The continued growth of the creative sector is essential to the well-being of the city’s economy, but simultaneously threatens our city by exacerbating both income disparity and the bifurcation of neighborhoods. Blacks and Hispanics make up more than 50% of the city’s residents but hold only 20% of jobs in the tech sector.
An economic-development strategy that capitalizes on New York’s extraordinary wealth of creative entrepreneurs can spur business and job growth, but it can also lead to higher housing costs that wipe out the economic gains for the other sectors. Research by Richard Florida, who coined the expression “creative class” and inspired cities across the United States to try to attract creatives through land-use strategies that promote amenity-rich neighborhoods, has recently expressed that not all economic boats are lifted evenly: “On close inspection, talent clustering provides little in the way of trickle-down benefits … While less-skilled blue-collar and service workers also earn more money in knowledge-based metros, those gains disappear once their higher housing costs are taken into account.”
The combination of a creative-class strategy and lack of diversity or inclusion in the creative sector is contributing to the segregation of cities. To continue to reap the benefits of innovation-inspired growth, cities must develop strategies which build a truly inclusive pipeline reflecting the diversity of their residents.

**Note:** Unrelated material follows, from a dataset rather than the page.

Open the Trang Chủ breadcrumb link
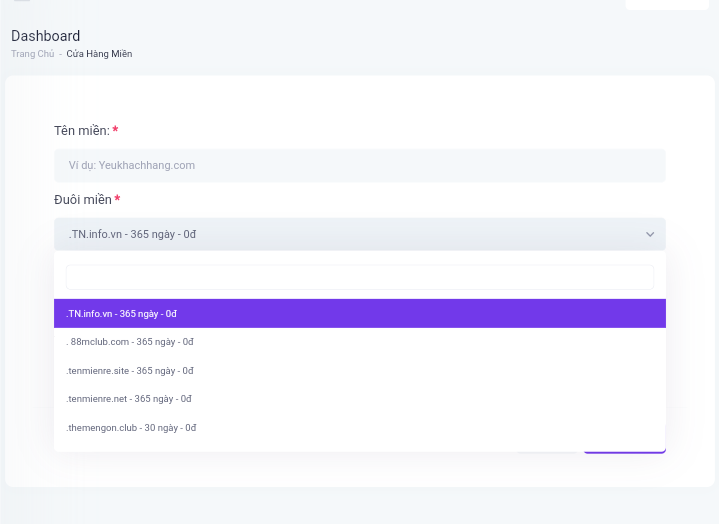Image resolution: width=719 pixels, height=524 pixels. (33, 54)
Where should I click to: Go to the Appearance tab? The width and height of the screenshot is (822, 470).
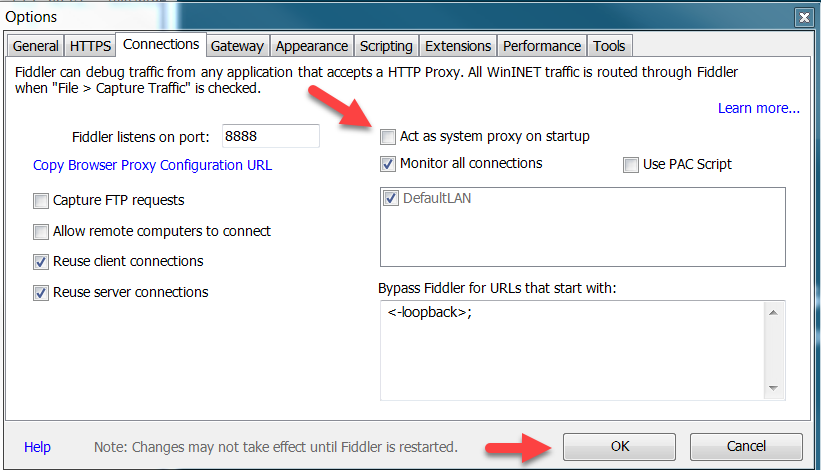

The de Blasio administration has already taken some critical steps: Universal prekindergarten and programs such as Computer Science For All are essential investments in our residents’ futures. But the city needs to up its game throughout the Department of Education and improve the quality of STEAM teaching, not just computer science. It needs to ramp up exposure and access for low-income residents to opportunities in the creative economy through vastly expanded business involvement in the schools, mentorships, internships and summer jobs.

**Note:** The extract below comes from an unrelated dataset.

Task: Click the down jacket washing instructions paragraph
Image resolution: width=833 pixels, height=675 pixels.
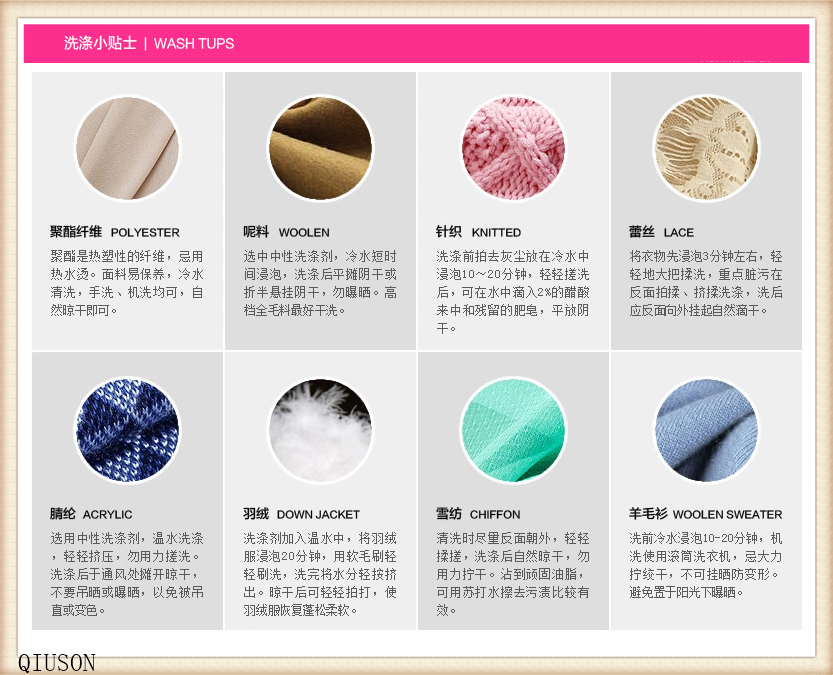Action: (x=320, y=574)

The city could replicate the model developed for the film industry which includes not only a mayoral office to help the industry but a public-relations campaign to increase awareness of opportunities in the film industry and underwrite training and placement to help residents, particularly people of color, seize those opportunities.
Finally, the city needs to vastly expand partnerships with New York’s wealth of design schools, which drive much of the growth. Pratt Institute, Parsons School of Design, New York University, the School of Visual Arts and Cooper Union award more than 4,200 degrees in the design disciplines each year, which over the long term can build a more inclusive creative economy.